Open Lukecn1 opened 2 years ago
Hi @Lukecn1 . Unfortunately copyright law prevents us from sharing the news articles directly :disappointed: Most articles are available on the Internet Archive, and the code should automatically try to download from there. The sample data was created earliest in the project before we started ensuring articles were on the Internet Archive; so, although the sample data may be missing most of the actual articles used in the SemEval competition should be available.
Thats fair, I hadn't considered the copyright aspect.
I experienced the same issue when scraping the evaluation dataset however.
I will try from scratch again, and see of maybe its an issue on my end.
Hi, This question may be stupid, I am just a beginner at python. I created a new environment successfully installed the requirements.txt.
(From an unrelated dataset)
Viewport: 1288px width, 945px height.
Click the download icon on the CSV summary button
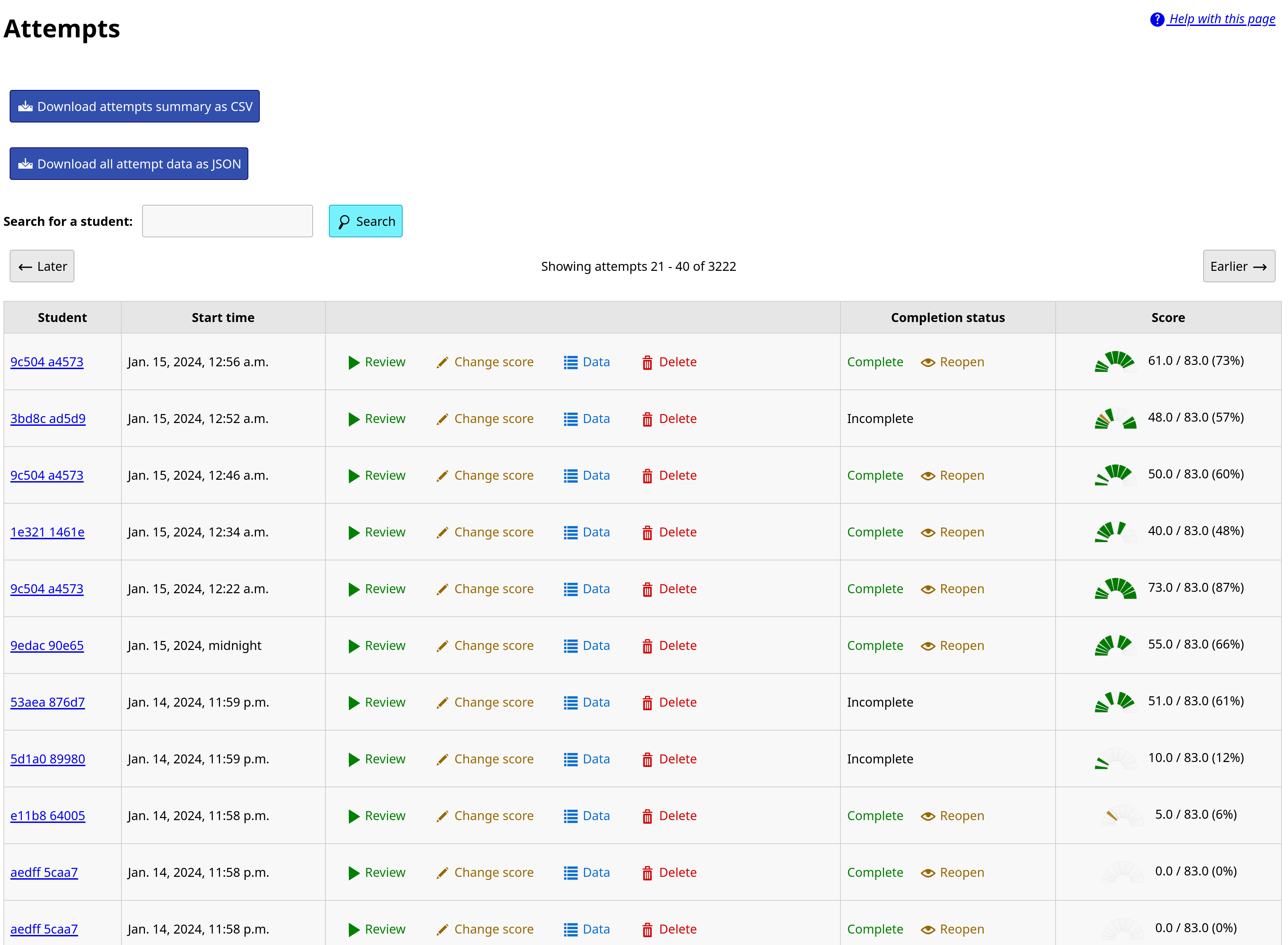[25, 106]
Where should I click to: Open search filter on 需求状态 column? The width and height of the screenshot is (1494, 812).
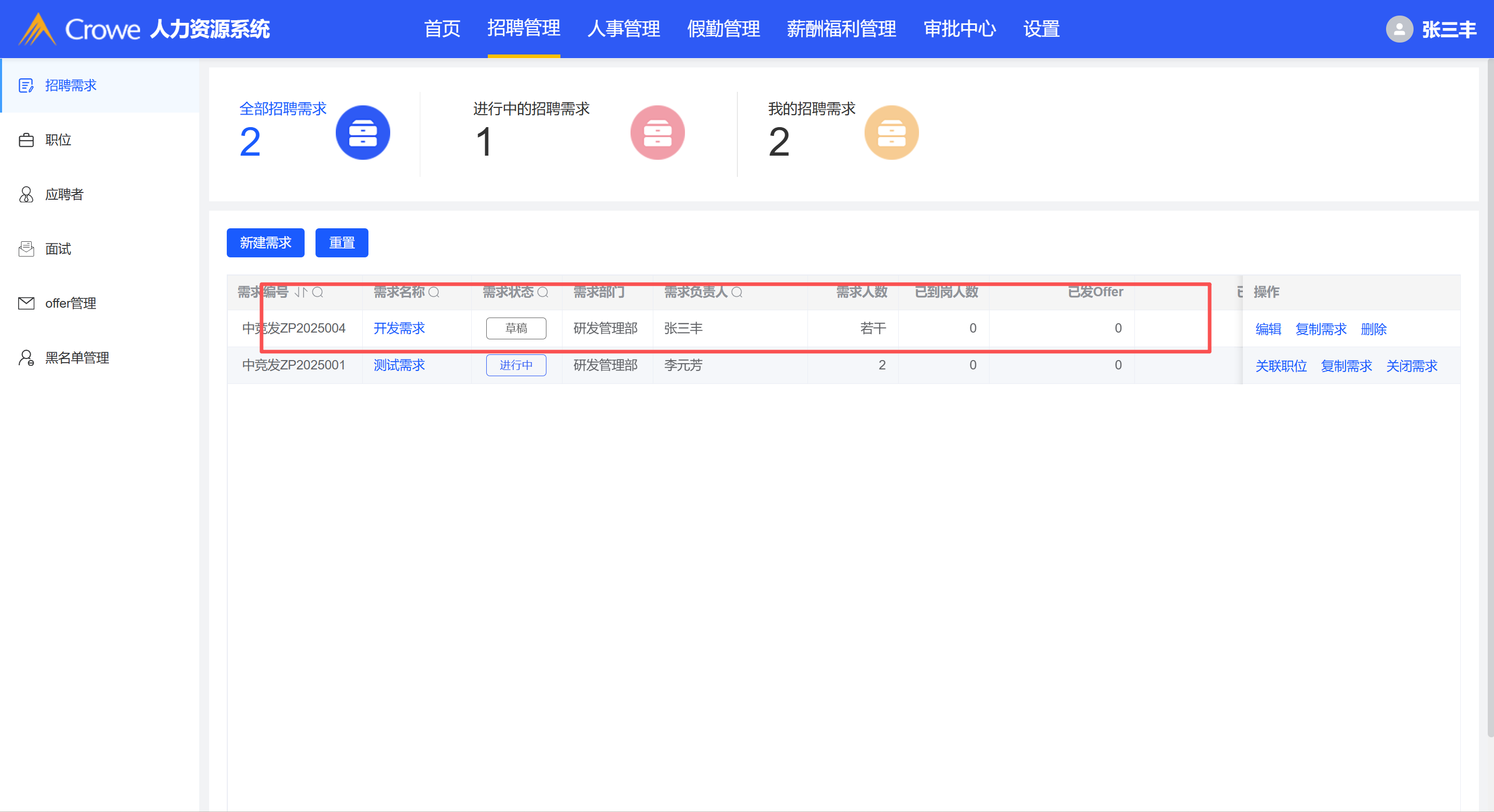click(x=543, y=292)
Also the downloader by "pip install semeval_8_2022_ia_downloader". When I used "python -m semeval_8_2022_ia_downloader.cli --links_file=input.csv --dump_dir=output_dir", it said "FileNotFoundError: [Errno 2] No such file or directory: 'input.csv'". Would you please tell me what should I do? Thank you!
Welcome @intifa233 . All questions are good ones. I'm opening a separate issue to discuss this. Please see #5
However I have issues in downloading the data as there are many of the links that are no longer working and therefore cannot be scraped.
This is even true for the sample_data.csv, where a large percentage is missing one or both articles in the pair.
Are you able to share the evaluation dataset privately?